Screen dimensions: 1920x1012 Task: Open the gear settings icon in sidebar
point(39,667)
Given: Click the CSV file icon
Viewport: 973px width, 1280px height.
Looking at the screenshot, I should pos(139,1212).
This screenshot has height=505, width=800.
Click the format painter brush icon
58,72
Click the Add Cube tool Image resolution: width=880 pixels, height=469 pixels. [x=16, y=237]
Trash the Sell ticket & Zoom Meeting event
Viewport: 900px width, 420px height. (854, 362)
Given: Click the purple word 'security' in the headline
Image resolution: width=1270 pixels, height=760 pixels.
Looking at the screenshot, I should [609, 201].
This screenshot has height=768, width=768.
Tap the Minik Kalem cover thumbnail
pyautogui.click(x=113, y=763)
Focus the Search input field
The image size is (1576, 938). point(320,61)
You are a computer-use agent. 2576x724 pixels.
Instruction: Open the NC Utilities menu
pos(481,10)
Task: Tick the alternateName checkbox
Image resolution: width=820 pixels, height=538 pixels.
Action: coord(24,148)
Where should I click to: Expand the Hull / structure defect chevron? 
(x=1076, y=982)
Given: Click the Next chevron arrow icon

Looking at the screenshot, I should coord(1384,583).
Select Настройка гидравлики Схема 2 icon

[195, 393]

┄┄┄┄┄┄

The entries above are to be restated word for word.

Screen dimensions: 1920x1012 Task: Open the gear settings icon in sidebar
point(39,667)
Given: Click the CSV file icon
Viewport: 973px width, 1280px height.
Looking at the screenshot, I should pos(139,1212).
This screenshot has height=505, width=800.
Click the format painter brush icon
58,72
Click the Add Cube tool Image resolution: width=880 pixels, height=469 pixels. [x=16, y=237]
Trash the Sell ticket & Zoom Meeting event
Viewport: 900px width, 420px height. (854, 362)
Given: Click the purple word 'security' in the headline
Image resolution: width=1270 pixels, height=760 pixels.
Looking at the screenshot, I should [609, 201].
This screenshot has height=768, width=768.
Tap the Minik Kalem cover thumbnail
pyautogui.click(x=113, y=763)
Focus the Search input field
The image size is (1576, 938). point(320,61)
You are a computer-use agent. 2576x724 pixels.
Instruction: Open the NC Utilities menu
pos(481,10)
Task: Tick the alternateName checkbox
Image resolution: width=820 pixels, height=538 pixels.
Action: coord(24,148)
Where should I click to: Expand the Hull / structure defect chevron? 
(x=1076, y=982)
Given: Click the Next chevron arrow icon

Looking at the screenshot, I should coord(1384,583).
Select Настройка гидравлики Схема 2 icon

[195, 393]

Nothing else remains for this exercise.